The little room was packed full and there was already standing room only when Wifester and I entered. We backed ourselves against the wall, square in the middle of the room, so as to have a nice view. There was a folding table, the long kind that I usually associate with pot luck dinners and sidewalk sales. And perched upon that table sat Janis Ian in the most magnificent pair of painted, retro jeans I've ever seen. She later told us, Ebay...Janis Ian buys jeans on EBAY! GET OUT!
She opened up by talking about singing Society's Child while on stage in Encino, California, a farming community back in those days. She was all of 14 years old, the country was in the midst of the civil rights movement, and there was Janis, small, petite, 14 year old Janis, singing a song about an interracial relationship.
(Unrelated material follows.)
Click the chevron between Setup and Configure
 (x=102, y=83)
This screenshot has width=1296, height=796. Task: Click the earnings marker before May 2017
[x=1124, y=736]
Now, I don't care where you come from, or what you believe, that's some balls, I'll tell you.
She talked about her mother's influence on her, and her mother's Multiple Sclerosis. She talked about the people who influenced her musically, artistically, and how she landed in Nashville and just felt "at home".
When the time came, and she opened up the floor for Q & A, I didn't think I'd have the nerve to ask a thing. I planned to just be my usual self, the perpetual wallflower, absorb and observe. But curiosity got the best of me, and I raised my hand. When called upon, I asked Janis Ian,
"Do you have those times when the flow of creativity just becomes occluded, and if so, how do you overcome it?"
Her answer to me was this ... Janis Ian told me that her mentor once told her that when the creativity seems to ebb away, you must trust in your talent, because the talent is always there. The block occurs usually because there is some emotion or memory that is being triggered that you want to stuff back down and forget. Dig into it. Find it and through the release of it, the creative flow will return. She also said sometimes therapy helps to overcome the creative blocks.
Words I will cherish and remember forever.
Janis was gracious enough to sign my book, for a second time. I told her how when I paint, I listen to her music and she inspires me. I didn't tell her that there is a select very few that I listen to while painting. Janis Ian, Ani Difranco, and Joni Mitchell, and sometimes Cat Stevens but only sometimes.
She paused when I told her that, she looked me right in the eyes, and get this, she said "Wow, now isn't that neat! Thank you!". Her label may be called Rude Girl Pub., but I found her to be nothing if not utterly sweet and kind.
I left there feeling like I was floating on air. Wifester and I headed out to the Wilson County Fair, where there was carnies and fair food and ferris wheels everywhere. Even the excitement of that was a shallow and lackluster comparison to THE DAY I MET JANIS IAN.